(ENTRIES PROVIDED):

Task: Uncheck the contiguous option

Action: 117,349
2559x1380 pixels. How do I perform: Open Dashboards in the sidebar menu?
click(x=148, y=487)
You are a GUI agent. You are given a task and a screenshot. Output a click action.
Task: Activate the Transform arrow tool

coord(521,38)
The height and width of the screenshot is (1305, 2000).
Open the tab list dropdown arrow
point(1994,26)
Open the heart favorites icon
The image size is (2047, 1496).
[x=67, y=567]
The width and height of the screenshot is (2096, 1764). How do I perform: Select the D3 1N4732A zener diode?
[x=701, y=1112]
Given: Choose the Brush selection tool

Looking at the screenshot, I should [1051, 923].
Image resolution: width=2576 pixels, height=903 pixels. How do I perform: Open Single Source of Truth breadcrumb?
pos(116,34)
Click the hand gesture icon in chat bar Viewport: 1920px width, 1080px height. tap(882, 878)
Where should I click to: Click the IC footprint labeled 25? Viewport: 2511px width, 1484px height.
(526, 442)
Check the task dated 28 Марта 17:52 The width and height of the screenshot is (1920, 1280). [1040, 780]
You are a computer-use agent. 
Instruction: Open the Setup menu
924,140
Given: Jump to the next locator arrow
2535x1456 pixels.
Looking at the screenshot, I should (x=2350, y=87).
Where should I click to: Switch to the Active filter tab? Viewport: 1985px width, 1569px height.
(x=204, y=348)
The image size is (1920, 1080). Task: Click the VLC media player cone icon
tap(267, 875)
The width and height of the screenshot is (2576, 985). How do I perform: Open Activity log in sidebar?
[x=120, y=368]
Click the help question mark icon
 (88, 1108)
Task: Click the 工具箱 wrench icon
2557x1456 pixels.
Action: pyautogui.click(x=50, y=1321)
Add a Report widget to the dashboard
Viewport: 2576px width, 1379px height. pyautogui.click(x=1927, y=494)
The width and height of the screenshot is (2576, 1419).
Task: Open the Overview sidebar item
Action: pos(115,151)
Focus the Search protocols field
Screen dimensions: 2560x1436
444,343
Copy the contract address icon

(WORK INSTRUCTION):
Copy each line of the material where "agent" is found.

(EXPECTED ANSWER):
You are a GUI agent. You are given a task and a screenshot. Output a click action.
You are a computer-use agent. 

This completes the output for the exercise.